There was no one about in the High Street, except Susan Clay, who was sitting on the doorstep of her house, playing with her doll’s hair. She heard him coming and looked up, but he said nothing—it was a little test.
‘Hallo,’ she said. That was good.
‘Hallo, Susan.’
She stretched her plump legs out in front of her; the doll lay on her lap, staring madly up at the blue sky. ‘What are you doing?’
‘Going for a walk.’
‘Can I come?’
‘No.’ Her face crumpled with disappointment. ‘It’s too hot,’ he explained, ‘and I’m going too far.’
‘Where?’
‘Not sure—I’ll know when I get there.’
She smiled, diverted by this idea.
‘I saw you last week,’ he said. ‘You looked very pretty in your hat.’
She blushed, and he added: ‘Mr Mariner noticed you.’
The blush deepened. ‘You ought to go up and see them. Mrs Mariner’s still sad about her dog.’
‘Boots is lost!’
‘I’m afraid he is. But we don’t want Mr and Mrs Mariner missing you as well. That would make them lonely.’

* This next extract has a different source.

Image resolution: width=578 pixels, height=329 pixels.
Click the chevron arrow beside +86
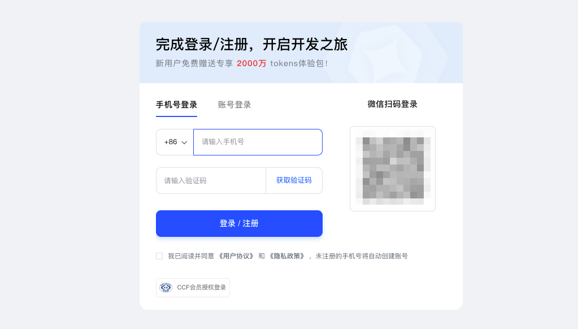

Susan picked up the doll and kissed its blank face absent-mindedly. At that moment the girl’s mother appeared in the open doorway behind her. Checking up, no doubt.
‘Mr Ashe—it’s you.’
‘We were just passing the time of day, weren’t we Susan?’
‘Can I go to the vicarage?’
‘Not now, girl. They’ve had a busy day,’ she added in the sceptical tone of a woman who really knew what a busy day was. ‘They need a bit of peace and quiet.’